Is there overfitting in my modelling approach despite cross-vaidation? My model is predicting a binomial dependent variable with a rich feature space of 20,000 independent variables. I am using the penalized logistic regression from the glmnet package, which works for the kind of dataset I have. I am using 10-fold cross-validation and the cross validation error is just 2.4%. I was told that with such a small cross validation error (in other words a very high accuracy of 97.6%) there is a high chance that my model is overfitting. Is is true?
If yes, then what is an alternative approach to this?
Here is some code which I am using:
library('glmnet')
data <- read.csv('datafile.csv', header=T)
mat = as.matrix(data)
X = mat[,1:ncol(mat)-1] 
y = mat[,ncol(mat)]
fit <- cv.glmnet(X,y, family="binomial", type.measure = "class")
betacoeff = as.matrix(fit$glmnet.fit$beta[,ncol(fit$glmnet.fit$beta)])

 A: Is there a large imbalance in the class labels in the data? If the dependent variable has an unequal distribution then an accuracy rate of 97.6% isn't necessary high. For example if 95% of your data contains a class label of 0, it's trivial to get 95% accuracy just  by always predicting a a class label of 0.
Assuming that this isn't the case, then 10-fold cross validation should give a reasonable prediction for the accuracy on unseen test data. That is, you probably aren't over-fitting in the usual sense.
If the 97.6% accuracy rate seems unreasonably high then it might be worth investigating some of your explanatory variables. Occasionally data sets contain "leaks from the future", that is, variables that provide information that normally wouldn't be available when making predictions. For example, data that only is filled in after the class label is already known.
A: Are you using all 20,000 variables in the model?  If so, then its very likely that a much smaller set will give nearly the same accuracy.  Investigating the single variable correlations to the outcome would also help you identify any 'leaks from the future' the previous poster mentioned.

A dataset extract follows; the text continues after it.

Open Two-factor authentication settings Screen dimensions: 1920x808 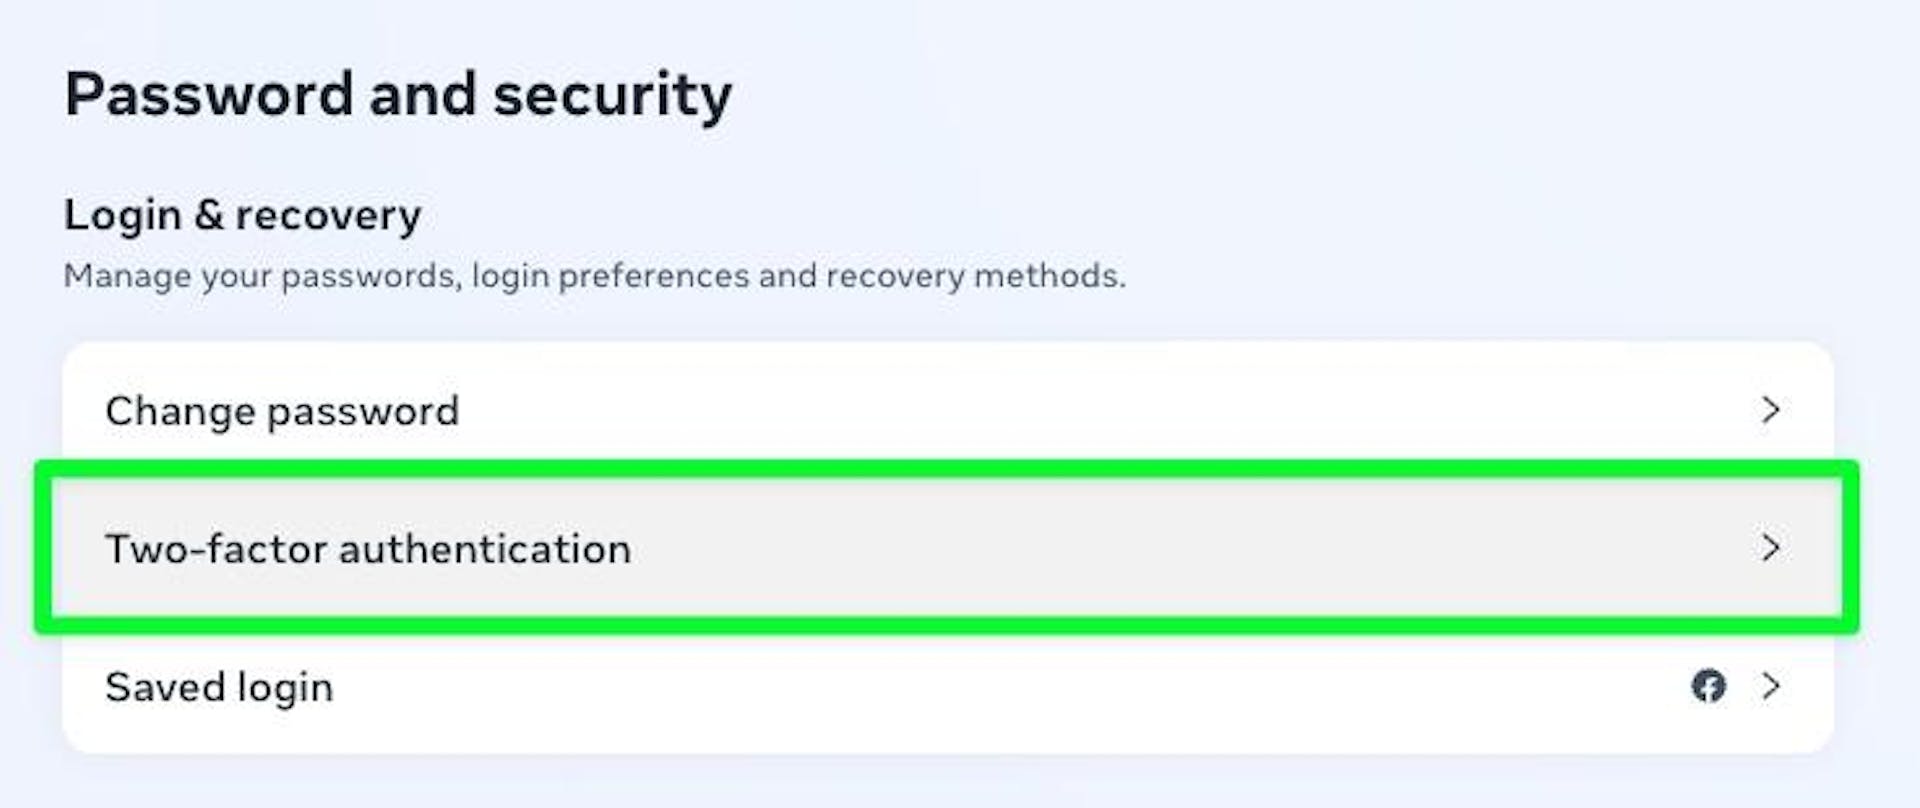click(947, 548)
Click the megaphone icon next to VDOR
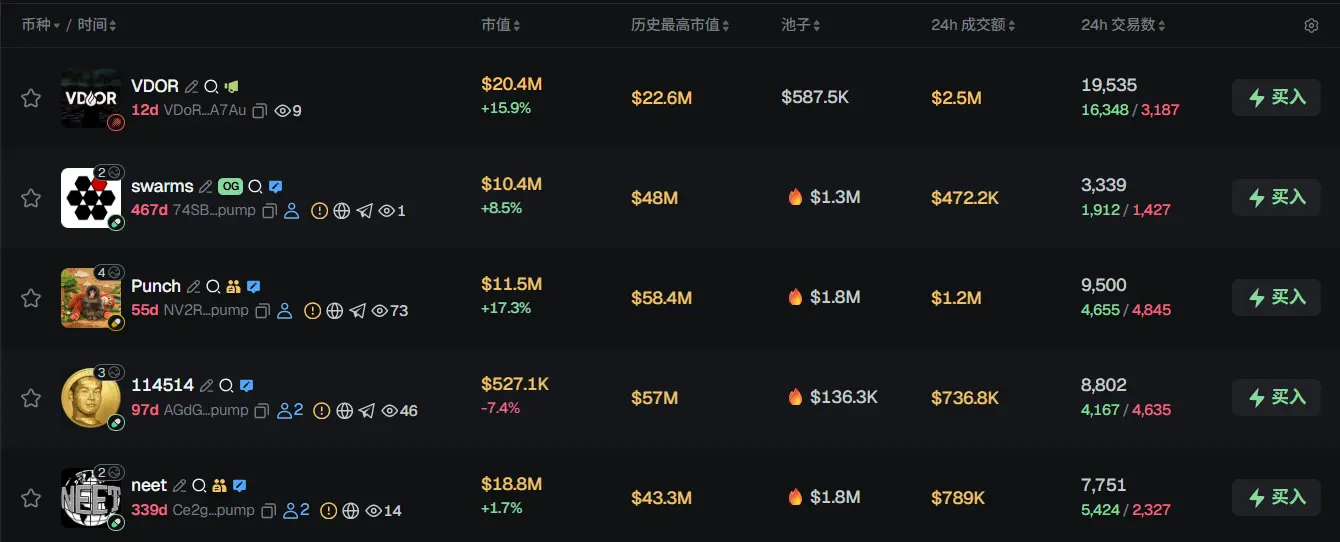 [231, 87]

You should also re-visit how the data set is created.  Have you thrown away too much "noisy" data which then leaves a less variable subset of the true data to fit?
Lastly, when using penalized regression the fitted coefficients in each fold are different, and some are zero in some models and non-zero in others. In effect you have 10 models, not 1.  Have you taken this into consideration and reported accuracy for a single model, or the overall accuracy for the models in each fold?